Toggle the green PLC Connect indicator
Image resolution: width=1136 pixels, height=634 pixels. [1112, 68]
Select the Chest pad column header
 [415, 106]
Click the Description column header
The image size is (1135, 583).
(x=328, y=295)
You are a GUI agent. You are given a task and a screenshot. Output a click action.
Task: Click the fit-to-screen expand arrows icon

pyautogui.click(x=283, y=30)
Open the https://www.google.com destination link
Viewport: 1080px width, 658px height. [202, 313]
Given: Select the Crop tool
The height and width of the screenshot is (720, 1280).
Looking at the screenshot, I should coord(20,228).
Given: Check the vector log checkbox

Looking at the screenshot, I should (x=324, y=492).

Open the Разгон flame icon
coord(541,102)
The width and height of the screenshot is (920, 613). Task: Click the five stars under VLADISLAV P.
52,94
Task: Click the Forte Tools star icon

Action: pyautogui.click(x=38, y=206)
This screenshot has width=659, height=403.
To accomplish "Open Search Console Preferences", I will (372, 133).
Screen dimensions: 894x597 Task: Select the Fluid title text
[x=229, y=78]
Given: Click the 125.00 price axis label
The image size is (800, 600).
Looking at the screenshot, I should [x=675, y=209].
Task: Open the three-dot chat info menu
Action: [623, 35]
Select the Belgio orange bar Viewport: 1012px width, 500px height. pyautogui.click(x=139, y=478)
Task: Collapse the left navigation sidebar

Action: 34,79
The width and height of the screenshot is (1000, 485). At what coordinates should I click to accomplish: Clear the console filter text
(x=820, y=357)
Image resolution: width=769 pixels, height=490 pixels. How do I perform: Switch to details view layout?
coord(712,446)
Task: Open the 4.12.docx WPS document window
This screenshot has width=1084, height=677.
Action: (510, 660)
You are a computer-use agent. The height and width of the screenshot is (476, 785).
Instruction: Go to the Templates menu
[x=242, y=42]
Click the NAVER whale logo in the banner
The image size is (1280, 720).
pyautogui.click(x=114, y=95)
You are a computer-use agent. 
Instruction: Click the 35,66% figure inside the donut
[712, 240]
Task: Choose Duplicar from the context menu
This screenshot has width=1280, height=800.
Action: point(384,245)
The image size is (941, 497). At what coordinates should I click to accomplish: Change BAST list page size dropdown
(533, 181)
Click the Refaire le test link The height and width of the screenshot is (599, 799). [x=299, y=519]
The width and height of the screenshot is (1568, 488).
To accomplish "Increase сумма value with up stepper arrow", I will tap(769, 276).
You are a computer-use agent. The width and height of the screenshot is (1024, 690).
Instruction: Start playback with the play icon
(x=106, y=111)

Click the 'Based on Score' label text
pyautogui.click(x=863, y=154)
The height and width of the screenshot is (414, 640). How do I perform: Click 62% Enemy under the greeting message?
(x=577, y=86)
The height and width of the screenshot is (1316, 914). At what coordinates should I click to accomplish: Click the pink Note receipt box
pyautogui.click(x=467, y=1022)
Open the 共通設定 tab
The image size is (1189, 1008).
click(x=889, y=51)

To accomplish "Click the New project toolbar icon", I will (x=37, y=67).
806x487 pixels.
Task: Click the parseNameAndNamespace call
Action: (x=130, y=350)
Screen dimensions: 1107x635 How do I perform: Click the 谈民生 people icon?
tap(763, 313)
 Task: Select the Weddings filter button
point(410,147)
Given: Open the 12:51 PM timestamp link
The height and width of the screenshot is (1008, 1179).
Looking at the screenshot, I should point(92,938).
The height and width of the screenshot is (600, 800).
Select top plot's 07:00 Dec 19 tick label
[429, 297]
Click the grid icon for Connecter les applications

> **ABOUT THIS EXERCISE**:
For each line shown above, write an exact copy.

> **PROBLEM SOLUTION**:
Toggle the green PLC Connect indicator
Image resolution: width=1136 pixels, height=634 pixels. [1112, 68]
Select the Chest pad column header
 [415, 106]
Click the Description column header
The image size is (1135, 583).
(x=328, y=295)
You are a GUI agent. You are given a task and a screenshot. Output a click action.
Task: Click the fit-to-screen expand arrows icon

pyautogui.click(x=283, y=30)
Open the https://www.google.com destination link
Viewport: 1080px width, 658px height. [202, 313]
Given: Select the Crop tool
The height and width of the screenshot is (720, 1280).
Looking at the screenshot, I should coord(20,228).
Given: Check the vector log checkbox

Looking at the screenshot, I should (x=324, y=492).

Open the Разгон flame icon
coord(541,102)
The width and height of the screenshot is (920, 613). Task: Click the five stars under VLADISLAV P.
52,94
Task: Click the Forte Tools star icon

Action: pyautogui.click(x=38, y=206)
This screenshot has width=659, height=403.
To accomplish "Open Search Console Preferences", I will (372, 133).
Screen dimensions: 894x597 Task: Select the Fluid title text
[x=229, y=78]
Given: Click the 125.00 price axis label
The image size is (800, 600).
Looking at the screenshot, I should [x=675, y=209].
Task: Open the three-dot chat info menu
Action: [623, 35]
Select the Belgio orange bar Viewport: 1012px width, 500px height. pyautogui.click(x=139, y=478)
Task: Collapse the left navigation sidebar

Action: 34,79
The width and height of the screenshot is (1000, 485). At what coordinates should I click to accomplish: Clear the console filter text
(x=820, y=357)
Image resolution: width=769 pixels, height=490 pixels. How do I perform: Switch to details view layout?
coord(712,446)
Task: Open the 4.12.docx WPS document window
This screenshot has width=1084, height=677.
Action: (510, 660)
You are a computer-use agent. The height and width of the screenshot is (476, 785).
Instruction: Go to the Templates menu
[x=242, y=42]
Click the NAVER whale logo in the banner
The image size is (1280, 720).
pyautogui.click(x=114, y=95)
You are a computer-use agent. 
Instruction: Click the 35,66% figure inside the donut
[712, 240]
Task: Choose Duplicar from the context menu
This screenshot has width=1280, height=800.
Action: point(384,245)
The image size is (941, 497). At what coordinates should I click to accomplish: Change BAST list page size dropdown
(533, 181)
Click the Refaire le test link The height and width of the screenshot is (599, 799). [x=299, y=519]
The width and height of the screenshot is (1568, 488).
To accomplish "Increase сумма value with up stepper arrow", I will tap(769, 276).
You are a computer-use agent. The width and height of the screenshot is (1024, 690).
Instruction: Start playback with the play icon
(x=106, y=111)

Click the 'Based on Score' label text
pyautogui.click(x=863, y=154)
The height and width of the screenshot is (414, 640). How do I perform: Click 62% Enemy under the greeting message?
(x=577, y=86)
The height and width of the screenshot is (1316, 914). At what coordinates should I click to accomplish: Click the pink Note receipt box
pyautogui.click(x=467, y=1022)
Open the 共通設定 tab
The image size is (1189, 1008).
click(x=889, y=51)

To accomplish "Click the New project toolbar icon", I will (x=37, y=67).
806x487 pixels.
Task: Click the parseNameAndNamespace call
Action: (x=130, y=350)
Screen dimensions: 1107x635 How do I perform: Click the 谈民生 people icon?
tap(763, 313)
 Task: Select the Weddings filter button
point(410,147)
Given: Open the 12:51 PM timestamp link
The height and width of the screenshot is (1008, 1179).
Looking at the screenshot, I should point(92,938).
The height and width of the screenshot is (600, 800).
Select top plot's 07:00 Dec 19 tick label
[429, 297]
Click the grid icon for Connecter les applications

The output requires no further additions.